### Work request
When a line of the listing below has the string "agent" in it, copy that line.

-------

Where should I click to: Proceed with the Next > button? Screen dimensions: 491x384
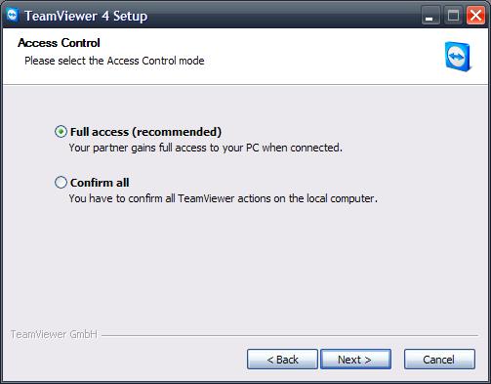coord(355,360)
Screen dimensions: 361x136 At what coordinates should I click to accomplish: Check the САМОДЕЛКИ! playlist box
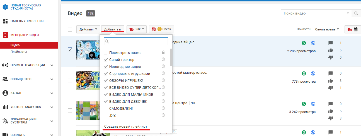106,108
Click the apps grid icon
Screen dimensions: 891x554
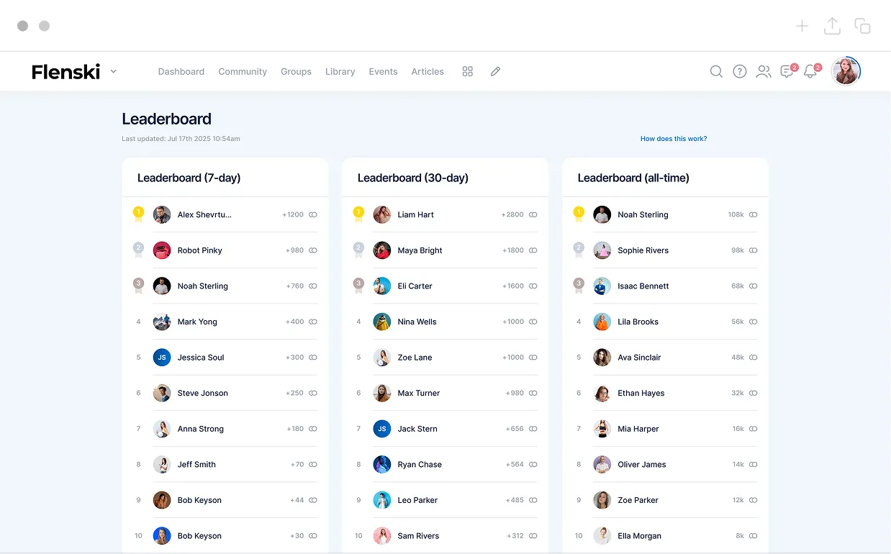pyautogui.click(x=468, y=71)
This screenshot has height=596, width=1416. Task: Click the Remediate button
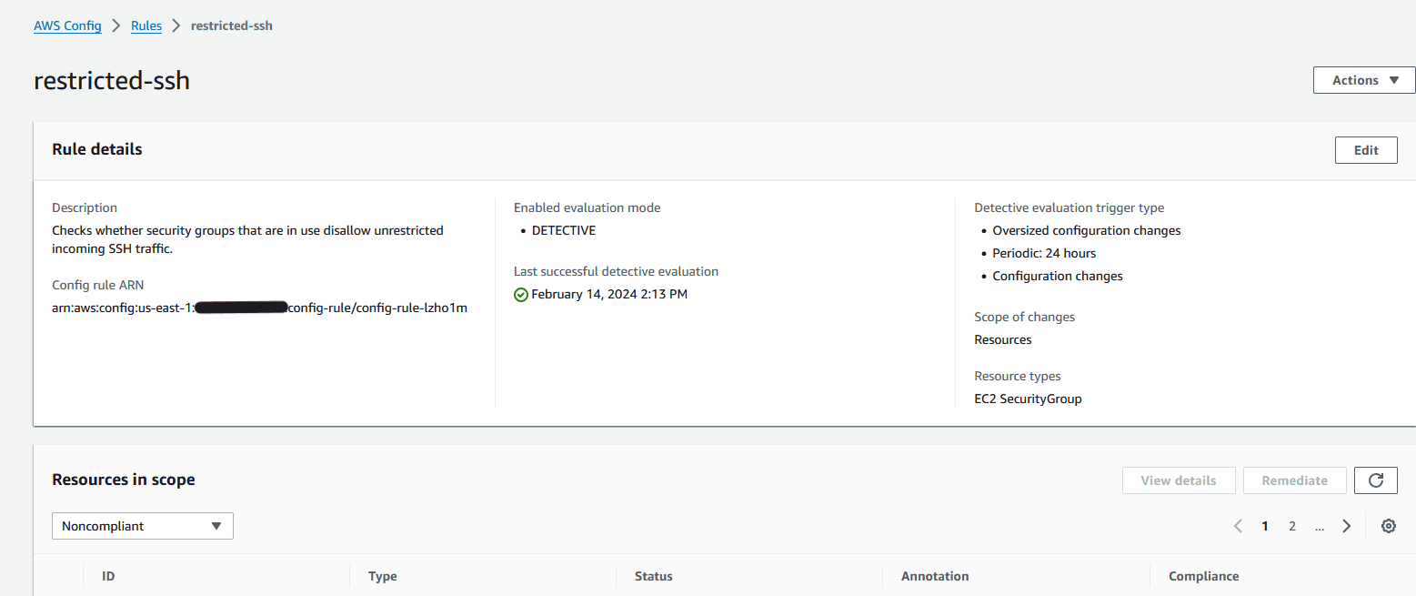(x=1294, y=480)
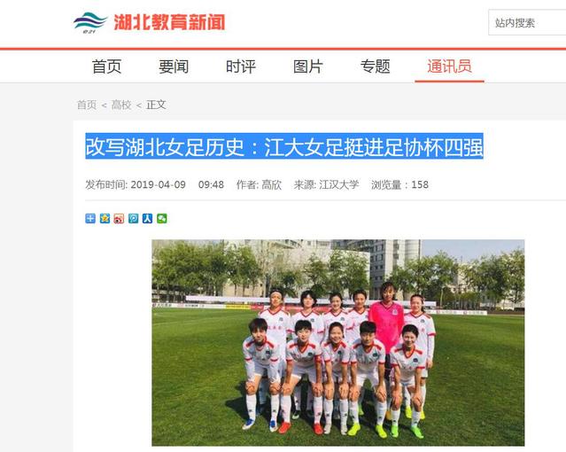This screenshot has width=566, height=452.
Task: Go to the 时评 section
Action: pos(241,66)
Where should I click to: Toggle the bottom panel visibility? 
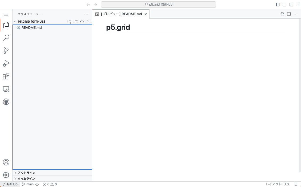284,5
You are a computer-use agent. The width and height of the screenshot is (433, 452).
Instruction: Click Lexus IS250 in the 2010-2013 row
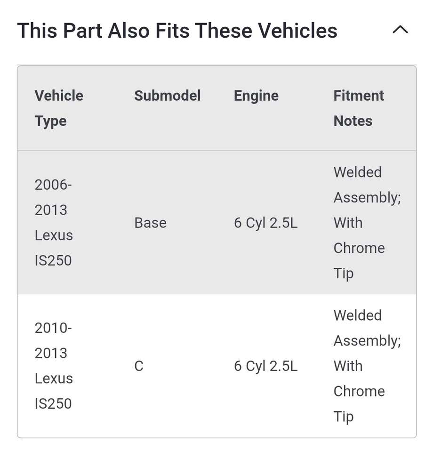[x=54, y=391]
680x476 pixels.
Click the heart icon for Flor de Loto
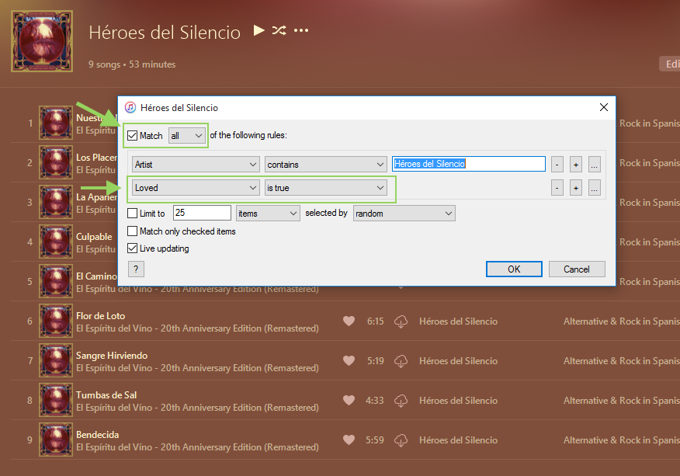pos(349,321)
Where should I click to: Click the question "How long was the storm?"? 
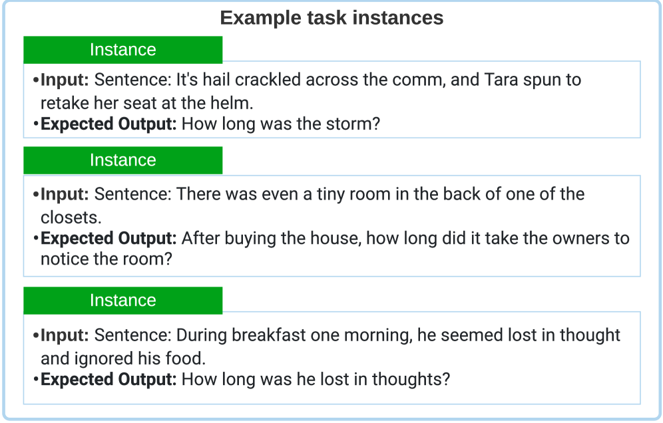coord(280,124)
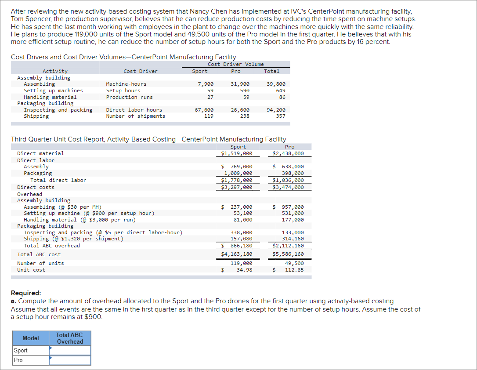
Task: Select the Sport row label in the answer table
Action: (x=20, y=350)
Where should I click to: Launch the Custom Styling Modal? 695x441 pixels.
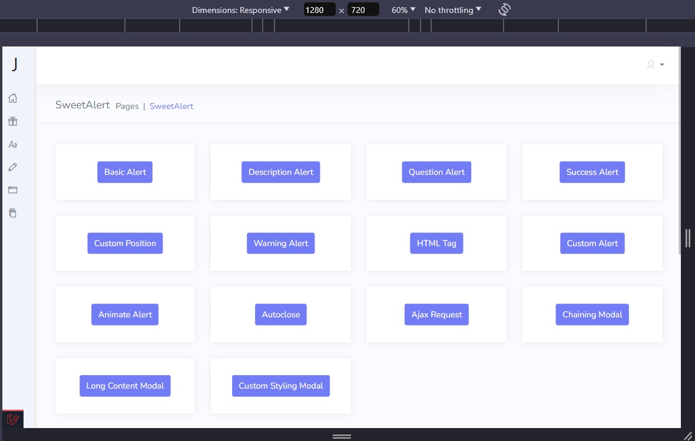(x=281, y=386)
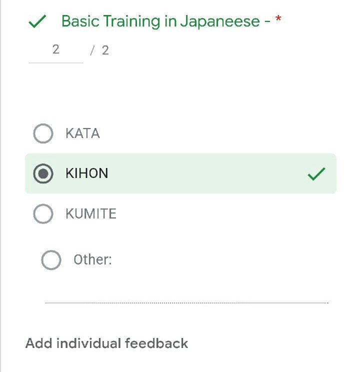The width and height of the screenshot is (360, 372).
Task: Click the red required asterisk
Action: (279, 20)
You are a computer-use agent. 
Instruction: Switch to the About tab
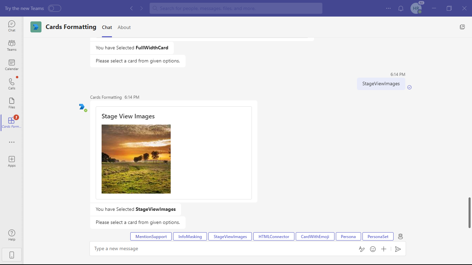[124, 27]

-------

### Solved problem
You are a computer-use agent. The width and height of the screenshot is (433, 452).
You are a computer-use agent. 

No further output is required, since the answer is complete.